06 abril 2019

EL EMBAJADOR, LETRAS DE ESPAÑA Y LA REINA




Las primeras reuniones de directorio de la flamante Corporación Cultural de la Estación Mapocho, a inicios de los años 90, tenían, además del impulso de autoridades nacionales y municipales, un empuje de fuerte acento extremeño. Se trataba del Embajador de España, Pedro Bermejo, que ocupaba allí un curul, debido a que inicialmente el proyecto de remodelación implicaba un aporte español. Luego de aclarar -siempre- que no sabía porqué permanecía allí si ese aporte no fue posible, se integraba a los debates y las iniciativas que llegarían al naciente Centro Cultural Estación Mapocho. La mas relevante de ellas, en la que tuvo una decisiva participación, fue Letras de España.


Se trató de una muestra literaria de 15 años de producción editorial en la España que salía del régimen franquista -entre 1978 y 1993- y deseaba, homenajear a Chile, que emprendía el mismo camino de dejar atrás la dictadura. 

El único problema fue que el espacio más indicado para acoger la muestra, estaba en remodelación. Para Pedro y los demás integrantes del directorio, no lo fue. En coordinación con el director del Libro del Ministerio de Cultura de España, Federico Ibáñez, se resolvió utilizar aquello que ya estaba restaurado, es decir, el hall y la plaza anterior de la vieja estación. En el primero, se instalaron cinco generosas mesas redondas circundadas por estantes pletóricos de libros, de modo que cada una de ellas coincidiera con los vitrales el techo y, el sexto, fuera un mullido espacio acojinado, para los lectores infantiles.

En la plaza de la Cultura, se construyó un espacio de apariencia sólida, basado en andamios forrados de madera, que contuvo dos salas, una de cine, otra de conferencias; una tasca en el nivel superior y espacios para exposiciones de artes visuales.

Para acompañar la obra, vinieron grandes figuras como el Ministro Jordi Solé Tura; la bailarina Cristina Hoyos, que dió una inolvidable función en el Teatro Municipal, y dos decenas de escritores que además de sus charlas in situ, recorrieron universidades de regiones. Junto a muestras de artes visuales, cine y libros.

Demás está decir que los volúmenes luego de su exhibición masiva, fueron donados a una biblioteca juvenil chilena y aún ilustran a nuestra ciudadanía. Sin ir más lejos, hace unos meses exhibimos, en coordinación con Balmaceda Arte joven, una muestra de dibujos de Picasso preparatoria del Guernica.

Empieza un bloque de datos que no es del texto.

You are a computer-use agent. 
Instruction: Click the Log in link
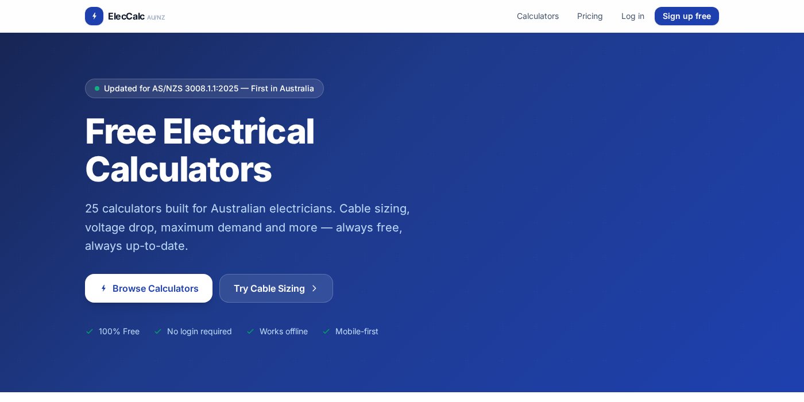click(x=633, y=16)
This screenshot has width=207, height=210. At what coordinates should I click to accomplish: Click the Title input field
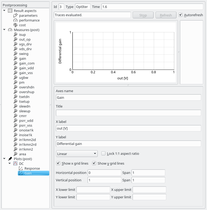[x=128, y=113]
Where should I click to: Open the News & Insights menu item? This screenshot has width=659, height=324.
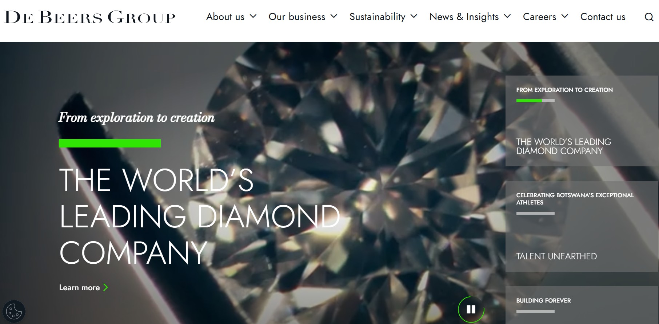(464, 17)
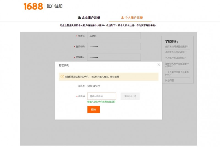Focus the 校验码 verification code field
The image size is (220, 147).
click(x=101, y=96)
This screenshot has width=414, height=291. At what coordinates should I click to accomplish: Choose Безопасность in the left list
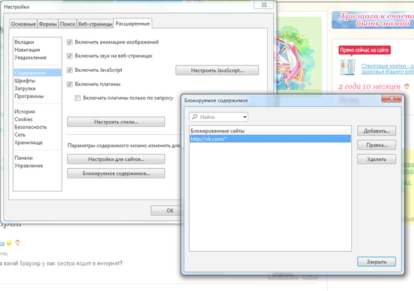[x=31, y=127]
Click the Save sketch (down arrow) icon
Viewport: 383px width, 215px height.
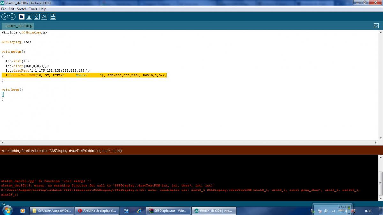click(36, 17)
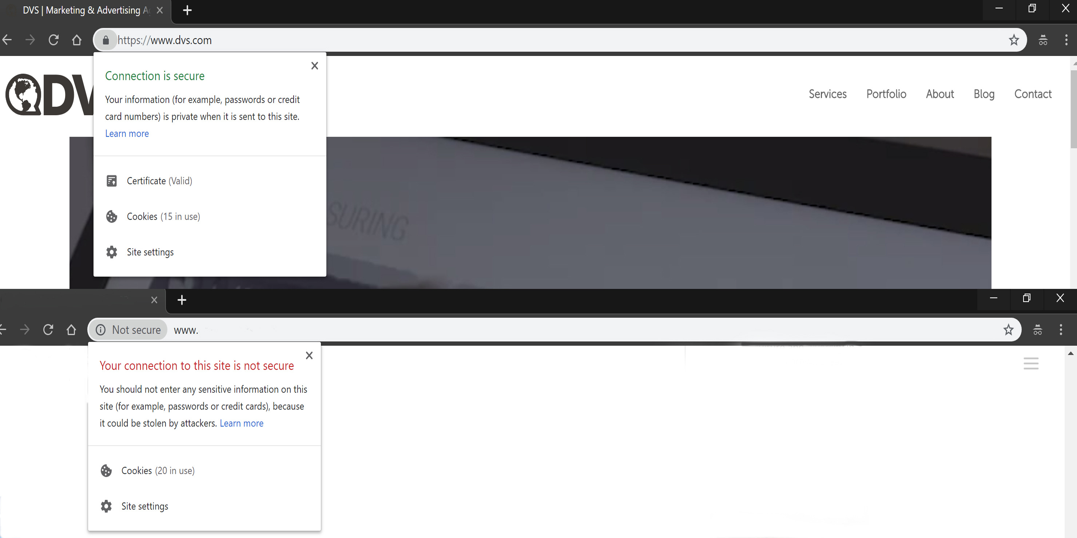
Task: Click the insecure site settings gear icon
Action: 106,506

Fue precisamente esa muestra que motivó, junto con el Embajador Enrique Ojeda, este recuerdo a Pedro Bermejo pues es un buen ejemplo de la permanencia de su obra en beneficio de este centro cultural y - a través de él- de la cultura en Chile.

Por ello, quisimos, al conmemorarse el primer año de su fallecimiento, develar una placa que lo recuerde, en este mismo salón que fuera testigo de sus enseñanzas y aportes.

Sin embargo, hay otro aspecto de su respaldo, que no puedo dejar de mencionar. El escenario era completamente diferente: el Palacio de Viana, de Madrid y la fecha, más cercana: el 24 de abril de 2009.

Entonces, me correspondió recibir de manos de su majestad la Reina Sofía, el premio internacional de conservación y restauración del patrimonio cultural que lleva su nombre. 

Ante tan ilustre concurrencia, que incluía además de dos ministras españolas, a la ministra chilena Paulina Urrutia, debí pronunciar un discurso de agradecimiento. Quienes han estado en situaciones similares saben que una de las tareas más complejas es fijar la vista en algún punto que dé seguridad. En mi caso, aquel elemento salvador fue, advertir en la sala, la presencia de Pedro y su esposa.

Esa gentileza de Pedro y Jennifer me quedó grabada. Y, para que el tiempo no la borre, la declaro como una de las poderosas razones para celebrar hoy su memoria en tan honrosa compañía.